What limits polyandry?

Polyandry is beneficial and, apparently, hyperpolyandry is more beneficial. However, queens mate with 10 – 20 drones, rather than 50 or more. Why is this?

Queen mating is a risky business. The queen has to fly to the DCA, mate with multiple drones and then return to the hive. She may make one or several mating flights.

I’ve discussed how far drones and queens fly to reach the DCA previously. Most drones fly less than 3 miles and 90% of matings occur within about 5 miles of the virgin queen’s hive. The queen probably flies further to the DCA.

All the time she is travelling to and from the DCA, and all the time she is present within it mating, she’s potentially at risk from hungry house martins, swallows, bee eaters (!) or from thunderstorms.

Or simply from getting lost.

Additionally, a number of honey bee pathogens are transmitted between drones and queens during mating. Hyperpolyandrous queens {{10}} are therefore at risk from these sexually transmitted diseases {{11}}.

It’s therefore likely that the level of polyandry observed in honey bees has evolved as a consequence of the beneficial pressures polyandry brings balanced by the risks associated with mating multiple times.

Practical beekeeping

Although the two studies described here don’t have an immediate relevance to day-to-day practical beekeeping, it’s worth remembering that poor queen mating is regularly blamed for queen failures e.g. queens that develop into drone layers during the winter.

**DATA SECTION**
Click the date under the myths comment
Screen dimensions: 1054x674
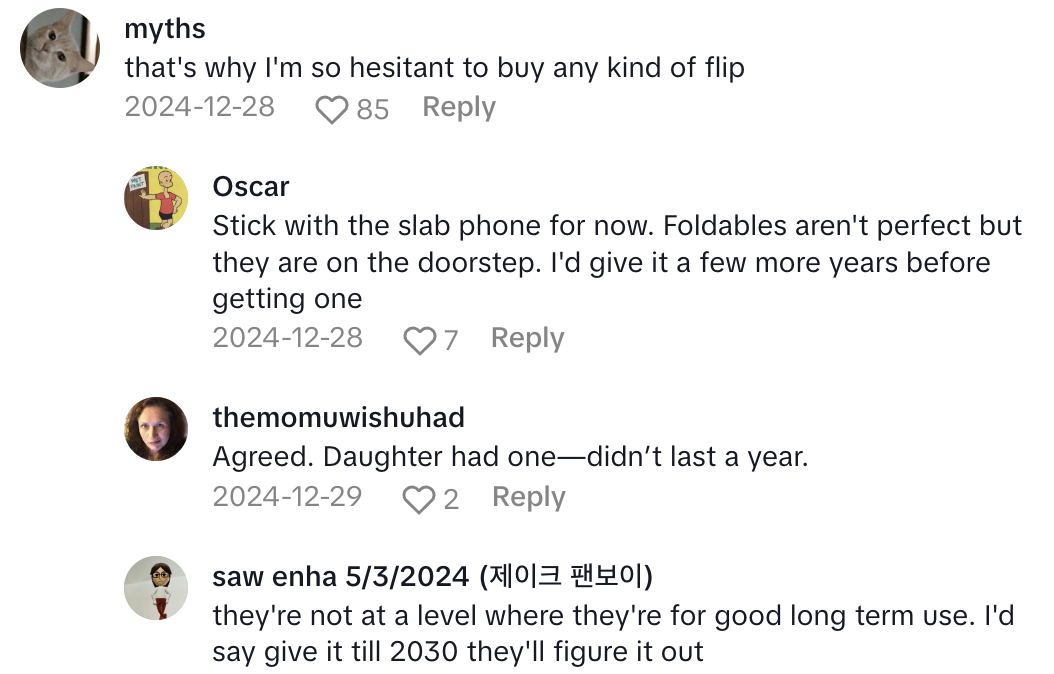coord(199,107)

**EXERCISE AIM**
For each statement below, decide whether the passage on polyandry above agrees with it. Answer yes or no, and quote the deciding words from the passage.
1. Queens usually mate with 50 or more drones.
2. About 90% of matings take place within roughly 5 miles of the virgin queen's hive.
3. The two studies are immediately relevant to day-to-day practical beekeeping.

**REPLY TO THE EXERCISE**
1. No: "queens mate with 10 – 20 drones, rather than 50 or more."
2. Yes: "90% of matings occur within about 5 miles of the virgin queen’s hive."
3. No: "the two studies described here don’t have an immediate relevance to day-to-day practical beekeeping."